どうしてノアはあんなことをしたんだろう。
明後日、ノアが帰ってきたらまた触りに来るだろうか。
そう思いながらプールの底で寝転んでいた時です。
「おやめください、大臣様!オレンジさんはノア様の!」
「人魚なんざにのめり込んでいるから!王子は結婚できないのだろうが!」
「やめてください!オレンジさんは」
「ええい。鬱陶しい!」
執事長と誰かがプールの外で言い争っています。
それにバタバタと誰か沢山の人の足音がプールを囲います。なんだと思いプールから顔を出しました。
「オレンジさん、ダメ!」
「人魚を捕らえよ!」
網の棘が全身に刺さります。暴れるオレンジ。
オレンジの目に入ったのはあのギラギラの男と知らない人間沢山。それに囲まれてぼろぼろになった執事長をはじめとする屋敷の使用人たち。

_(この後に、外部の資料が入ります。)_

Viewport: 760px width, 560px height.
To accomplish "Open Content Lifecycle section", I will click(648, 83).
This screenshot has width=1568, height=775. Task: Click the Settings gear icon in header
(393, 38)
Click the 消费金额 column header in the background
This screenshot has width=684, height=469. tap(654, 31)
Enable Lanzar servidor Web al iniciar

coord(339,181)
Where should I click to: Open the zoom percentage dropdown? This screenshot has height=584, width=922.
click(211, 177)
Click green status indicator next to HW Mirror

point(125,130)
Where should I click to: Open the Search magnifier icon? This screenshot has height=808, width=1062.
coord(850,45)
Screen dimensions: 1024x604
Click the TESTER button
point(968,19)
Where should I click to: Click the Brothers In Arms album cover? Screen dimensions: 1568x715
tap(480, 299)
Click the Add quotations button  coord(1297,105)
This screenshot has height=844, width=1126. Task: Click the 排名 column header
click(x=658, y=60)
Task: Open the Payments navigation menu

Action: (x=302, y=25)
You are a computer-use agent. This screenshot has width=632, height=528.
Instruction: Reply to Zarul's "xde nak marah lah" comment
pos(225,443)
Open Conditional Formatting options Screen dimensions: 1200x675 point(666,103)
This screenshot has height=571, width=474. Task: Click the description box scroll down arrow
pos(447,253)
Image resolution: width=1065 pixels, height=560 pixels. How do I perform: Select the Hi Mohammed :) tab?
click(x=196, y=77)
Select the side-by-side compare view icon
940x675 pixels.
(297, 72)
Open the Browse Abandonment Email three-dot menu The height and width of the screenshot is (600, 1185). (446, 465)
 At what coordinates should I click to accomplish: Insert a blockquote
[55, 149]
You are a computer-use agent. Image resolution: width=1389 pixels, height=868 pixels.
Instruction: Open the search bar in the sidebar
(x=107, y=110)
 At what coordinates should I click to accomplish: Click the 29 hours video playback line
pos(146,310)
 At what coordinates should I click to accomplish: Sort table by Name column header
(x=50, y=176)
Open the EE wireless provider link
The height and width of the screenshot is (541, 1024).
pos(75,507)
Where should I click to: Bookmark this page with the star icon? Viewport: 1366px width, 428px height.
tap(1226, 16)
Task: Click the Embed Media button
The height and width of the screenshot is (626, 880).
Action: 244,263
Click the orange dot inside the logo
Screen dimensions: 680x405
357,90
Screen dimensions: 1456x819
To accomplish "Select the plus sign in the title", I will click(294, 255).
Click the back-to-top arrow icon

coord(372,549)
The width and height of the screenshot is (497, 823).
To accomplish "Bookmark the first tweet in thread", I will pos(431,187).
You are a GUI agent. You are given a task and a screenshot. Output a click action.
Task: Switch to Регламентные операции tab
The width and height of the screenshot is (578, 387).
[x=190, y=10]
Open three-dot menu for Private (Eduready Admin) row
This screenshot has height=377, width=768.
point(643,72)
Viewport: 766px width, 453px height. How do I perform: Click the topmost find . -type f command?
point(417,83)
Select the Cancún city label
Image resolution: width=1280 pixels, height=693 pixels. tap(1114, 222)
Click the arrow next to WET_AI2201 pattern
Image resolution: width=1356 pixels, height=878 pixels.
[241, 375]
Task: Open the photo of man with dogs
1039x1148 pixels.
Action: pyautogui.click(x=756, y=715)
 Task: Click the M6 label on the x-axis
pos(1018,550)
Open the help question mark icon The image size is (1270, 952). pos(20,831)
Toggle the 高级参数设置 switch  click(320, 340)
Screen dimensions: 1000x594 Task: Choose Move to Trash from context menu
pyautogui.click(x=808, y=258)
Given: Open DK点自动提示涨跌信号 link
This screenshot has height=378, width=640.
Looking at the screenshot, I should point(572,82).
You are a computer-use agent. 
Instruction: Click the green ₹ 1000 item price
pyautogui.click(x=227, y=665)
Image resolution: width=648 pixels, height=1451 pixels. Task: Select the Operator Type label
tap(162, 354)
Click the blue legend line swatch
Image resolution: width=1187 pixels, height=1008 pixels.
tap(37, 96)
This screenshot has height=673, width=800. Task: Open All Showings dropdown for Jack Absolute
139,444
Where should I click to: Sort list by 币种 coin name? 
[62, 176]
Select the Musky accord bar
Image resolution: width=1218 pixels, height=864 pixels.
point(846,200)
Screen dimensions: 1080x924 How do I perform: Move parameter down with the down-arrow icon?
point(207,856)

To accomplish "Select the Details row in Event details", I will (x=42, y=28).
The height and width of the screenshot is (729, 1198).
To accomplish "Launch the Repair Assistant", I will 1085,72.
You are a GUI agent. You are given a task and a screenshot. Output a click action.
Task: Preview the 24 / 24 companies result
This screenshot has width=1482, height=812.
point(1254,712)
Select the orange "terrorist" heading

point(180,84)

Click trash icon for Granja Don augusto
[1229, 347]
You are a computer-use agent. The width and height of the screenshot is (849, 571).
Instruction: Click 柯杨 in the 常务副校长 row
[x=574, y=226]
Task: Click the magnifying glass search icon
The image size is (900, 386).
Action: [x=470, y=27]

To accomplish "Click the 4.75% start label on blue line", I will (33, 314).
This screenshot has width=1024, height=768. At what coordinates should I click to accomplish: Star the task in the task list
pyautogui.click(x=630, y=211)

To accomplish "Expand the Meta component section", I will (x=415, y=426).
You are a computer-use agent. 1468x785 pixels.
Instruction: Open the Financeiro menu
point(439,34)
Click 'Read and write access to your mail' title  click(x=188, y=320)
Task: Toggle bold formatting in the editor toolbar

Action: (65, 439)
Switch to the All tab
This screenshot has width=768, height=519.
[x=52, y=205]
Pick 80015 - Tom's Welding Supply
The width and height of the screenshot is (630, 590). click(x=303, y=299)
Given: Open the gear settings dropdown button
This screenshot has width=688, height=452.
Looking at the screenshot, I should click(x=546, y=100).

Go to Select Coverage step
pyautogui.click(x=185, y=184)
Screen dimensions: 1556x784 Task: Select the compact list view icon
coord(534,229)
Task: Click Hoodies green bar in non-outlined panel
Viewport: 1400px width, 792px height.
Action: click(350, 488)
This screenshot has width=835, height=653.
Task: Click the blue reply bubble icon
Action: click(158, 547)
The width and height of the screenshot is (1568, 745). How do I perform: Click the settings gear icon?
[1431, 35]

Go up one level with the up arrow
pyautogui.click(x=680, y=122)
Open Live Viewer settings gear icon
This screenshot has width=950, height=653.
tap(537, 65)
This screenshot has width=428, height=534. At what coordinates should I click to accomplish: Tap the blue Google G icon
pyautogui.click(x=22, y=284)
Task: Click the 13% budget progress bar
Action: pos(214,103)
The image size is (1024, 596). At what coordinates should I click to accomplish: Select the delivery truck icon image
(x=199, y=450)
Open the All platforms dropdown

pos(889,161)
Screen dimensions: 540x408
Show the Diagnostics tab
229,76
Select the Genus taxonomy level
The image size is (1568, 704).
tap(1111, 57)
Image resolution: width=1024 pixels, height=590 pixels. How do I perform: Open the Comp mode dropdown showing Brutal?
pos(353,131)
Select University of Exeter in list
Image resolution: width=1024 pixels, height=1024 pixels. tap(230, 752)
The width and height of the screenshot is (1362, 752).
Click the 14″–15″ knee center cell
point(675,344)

何があったの。思わず、オレンジは手を伸ばします。しかしギラギラの男はその手を蹴ります。
痛がるオレンジはそのまま地面に引きずられていきます。
オレンジを引きずった後には鱗と血が混ざった線ができていました。
それから、オレンジは何処かわからなくなるまで引きずられ、痛いのもわからなくなった時、ギラギラの男はオレンジに言いました。
「人魚、お前が勝手に陸に上がったのが悪い。お前が陸に上がったから、全部悪い、お前が勝手に網に掛かって死んだんだ」
そう言ってオレンジを網に包んだままどこか高いところから落としました。